--- MATERIAL SHOWN Enclosed Below ---

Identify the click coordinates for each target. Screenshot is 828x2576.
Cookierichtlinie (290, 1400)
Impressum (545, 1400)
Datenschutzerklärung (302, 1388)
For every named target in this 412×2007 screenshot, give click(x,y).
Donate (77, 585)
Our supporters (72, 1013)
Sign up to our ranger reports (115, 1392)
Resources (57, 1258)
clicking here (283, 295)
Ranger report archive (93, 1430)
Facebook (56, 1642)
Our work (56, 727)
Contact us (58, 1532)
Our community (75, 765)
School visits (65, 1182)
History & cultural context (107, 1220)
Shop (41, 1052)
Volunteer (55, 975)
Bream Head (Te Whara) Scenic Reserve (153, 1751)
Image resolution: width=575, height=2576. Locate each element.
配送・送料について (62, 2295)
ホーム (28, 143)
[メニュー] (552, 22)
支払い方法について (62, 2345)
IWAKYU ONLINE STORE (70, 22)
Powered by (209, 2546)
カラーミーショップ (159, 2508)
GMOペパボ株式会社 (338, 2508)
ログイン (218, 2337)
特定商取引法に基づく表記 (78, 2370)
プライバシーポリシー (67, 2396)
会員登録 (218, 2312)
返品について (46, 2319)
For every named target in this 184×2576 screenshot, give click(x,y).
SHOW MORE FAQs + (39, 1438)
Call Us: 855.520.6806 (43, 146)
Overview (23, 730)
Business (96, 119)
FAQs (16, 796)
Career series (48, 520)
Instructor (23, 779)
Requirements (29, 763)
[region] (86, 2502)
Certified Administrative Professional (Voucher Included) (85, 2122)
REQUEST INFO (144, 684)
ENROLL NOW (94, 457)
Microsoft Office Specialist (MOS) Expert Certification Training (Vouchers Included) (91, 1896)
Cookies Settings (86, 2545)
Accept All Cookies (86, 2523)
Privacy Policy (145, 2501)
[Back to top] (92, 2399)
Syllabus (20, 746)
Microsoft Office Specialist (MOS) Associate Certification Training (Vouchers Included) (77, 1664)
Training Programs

--- End of Enclosed MATERIAL SHOWN ---

May I have exactly the lines from the one containing "Accept All Cookies (86, 2523)" through the last line of the data, both included?

Accept All Cookies (86, 2523)
Privacy Policy (145, 2501)
[Back to top] (92, 2399)
Syllabus (20, 746)
Microsoft Office Specialist (MOS) Associate Certification Training (Vouchers Included) (77, 1664)
Training Programs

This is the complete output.